I happen to draw experience from many past projects. From using tools like Photoshop, Flash, and 3DS Max. Then writing games in C++, C#, and Python in game jams. Or implementing game algorithms on top of classic games. Haphazardly, learn some screencasting software to teach Django or present how to reverse engineer. Build a site that provides utility, then use that site's data to visualize in d3. Then re-deploy the site in a half-dozen different ways to understand devops. And there's also writing on this very blog1.

That's a lot of projects. I've accidentally stumbled into many of them with an irresistible excitement. Others were like trudging through mud of demotivation. Interesting doesn't necessarily mean you'll love it, but it may expand your empathy for developers coming from a different perspective.

These projects will be frustrating. Some will be unfruitful; some of my projects were never finished. But it's the fastest way I know how to learn. But the project has to be motivating enough to drive through the tough challenges. You need to trick yourself that the end goal is worth it, even though it's only the journey that matters.

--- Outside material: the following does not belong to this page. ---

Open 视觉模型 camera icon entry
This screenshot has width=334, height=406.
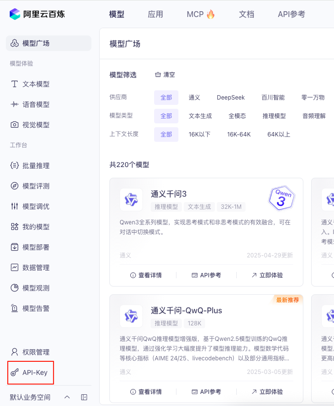coord(15,125)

Isn't this advice the same as when you're a beginner? Almost. You need to do more while working on these projects: think.

You must mentally refactor what you learn. That helps when you need to explain the concepts you've learned or how to build mental models of new, similar concepts. Try to derive mental schemas you can reapply in different contexts. Learn good object-oriented design patterns, then learn functional patterns. Try to describe OO patterns as functional ones and vice versa2. Try explaining coding style to a non-developer.

Why build schemas? They're abstractions for the mind. They let you skip the implementation detail if needed. Engineers focus on the tools and the languages too often. Those things all have one thing in common: it's knowledge that decays. Tools will always change; programming languages come and go. Building schemas is extracting your experience from the tools and languages you use. It's high-density knowledge. To refine your schemas, you need to refactor your tool-specific knowledge. Instead of being an expert at one tool, could you generalize this skill to be better at a class of tools?

An example is working in a strongly-typed language. I tend to apply typed-language designs into other programs - even if it's in a dynamically-typed language. Likewise in avoiding mutation and multi-threading - it improves understanding of the program.

After using many languages, you become relatively ignorant of syntax. Instead, you'll be scanning for larger patterns. Become the chess master that can recall layouts of chess positions through higher-level patterns instead of the beginner trying to memorize the location of every piece.

  1. This monthly blog posting is a mixed success. It’s definitely on the trudging side of projects.
  2. There’s more than just mapping OO concepts to FP, but it’s definite suprising to see how many can be mapped to functions.